Proponents of casting a woman as the Doctor definitely gave Moffat a harder time than he deserved. People, understandably, thought it would be a very cool thing to have happen. But, for one, it didn't have super-strong textual support. For two, the cultural moment wasn't right. I think CERTAIN EVENTS THAT HAVE TRANSPIRED have made it more welcome. I have been getting the sense since as far back as The Doctor's Wife that Moffat was laying groundwork so whoever took over for him could cast a woman if they wanted to. I'm just not certain Moffat anticipated Chibnall would immediately take him up on it.
I could be annoyed at Moffat, but OTOH, Peter Capaldi as the Doctor was wonderful and perfect.

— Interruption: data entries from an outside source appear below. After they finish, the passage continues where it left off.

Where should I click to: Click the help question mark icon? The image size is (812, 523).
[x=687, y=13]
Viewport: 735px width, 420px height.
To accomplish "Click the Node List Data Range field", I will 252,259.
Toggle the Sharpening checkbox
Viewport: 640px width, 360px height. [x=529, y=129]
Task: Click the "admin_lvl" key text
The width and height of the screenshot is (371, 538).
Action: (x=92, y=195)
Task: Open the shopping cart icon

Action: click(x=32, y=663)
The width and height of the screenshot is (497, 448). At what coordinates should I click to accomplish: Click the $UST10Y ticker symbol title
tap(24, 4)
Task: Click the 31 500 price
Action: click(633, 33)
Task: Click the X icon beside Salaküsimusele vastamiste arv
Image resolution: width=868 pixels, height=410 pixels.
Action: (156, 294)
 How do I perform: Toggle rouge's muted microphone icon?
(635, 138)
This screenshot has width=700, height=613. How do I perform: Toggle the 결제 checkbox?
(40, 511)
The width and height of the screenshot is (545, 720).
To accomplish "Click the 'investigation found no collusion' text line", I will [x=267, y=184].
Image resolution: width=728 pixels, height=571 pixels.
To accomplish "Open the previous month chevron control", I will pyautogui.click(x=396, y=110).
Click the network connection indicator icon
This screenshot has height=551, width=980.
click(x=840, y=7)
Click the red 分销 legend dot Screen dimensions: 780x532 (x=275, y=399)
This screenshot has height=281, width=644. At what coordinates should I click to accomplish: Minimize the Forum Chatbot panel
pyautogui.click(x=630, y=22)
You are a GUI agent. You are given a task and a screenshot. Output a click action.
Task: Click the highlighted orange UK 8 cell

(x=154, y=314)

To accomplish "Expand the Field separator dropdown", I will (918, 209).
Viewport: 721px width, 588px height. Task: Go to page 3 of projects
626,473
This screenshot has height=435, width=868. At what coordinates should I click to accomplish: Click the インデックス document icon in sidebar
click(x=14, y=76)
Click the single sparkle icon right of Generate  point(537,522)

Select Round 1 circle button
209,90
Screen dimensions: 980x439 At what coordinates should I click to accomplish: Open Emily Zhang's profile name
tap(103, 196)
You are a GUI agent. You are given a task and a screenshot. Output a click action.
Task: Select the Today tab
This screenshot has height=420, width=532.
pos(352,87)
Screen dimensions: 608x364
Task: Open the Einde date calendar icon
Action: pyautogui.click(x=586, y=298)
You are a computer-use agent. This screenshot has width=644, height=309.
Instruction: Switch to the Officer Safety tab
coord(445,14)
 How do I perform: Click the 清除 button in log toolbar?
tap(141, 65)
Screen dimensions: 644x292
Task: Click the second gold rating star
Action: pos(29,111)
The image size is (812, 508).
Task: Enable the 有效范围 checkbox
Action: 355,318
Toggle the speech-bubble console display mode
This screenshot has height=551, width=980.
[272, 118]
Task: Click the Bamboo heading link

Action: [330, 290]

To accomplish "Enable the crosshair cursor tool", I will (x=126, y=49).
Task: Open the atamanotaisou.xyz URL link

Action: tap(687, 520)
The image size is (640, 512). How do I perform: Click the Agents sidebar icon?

also, thinking about the whole thing, there's no real life parallel to what happened with the Master/Missy and then the Doctor. And it's by no means certain, too, that the Doctor will handle things remotely similar to Missy. Indeed, I doubt it. There's a pretty clear suggestion that the Master was always a bit of a chauvinist, and it translated to how Missy handled being female. Whereas, I think initially the Doctor's going to be female, but not really a woman. Missy bit into the performative aspects of gender. For all the Doctor knows, I don't think he knew much about presenting as a woman, and the regeneration doesn't change that (and the costume is pretty good evidence, isn't it?). This situation would be an amazing opportunity to spark a wider discussion about sex, gender, and the performance of gender roles.
and...the Doctor just being the Doctor will be radical at times. Picture the 13th Doctor striding into a room of men in Victorian England, and saying "right, I'm in charge now". And then pulling it off.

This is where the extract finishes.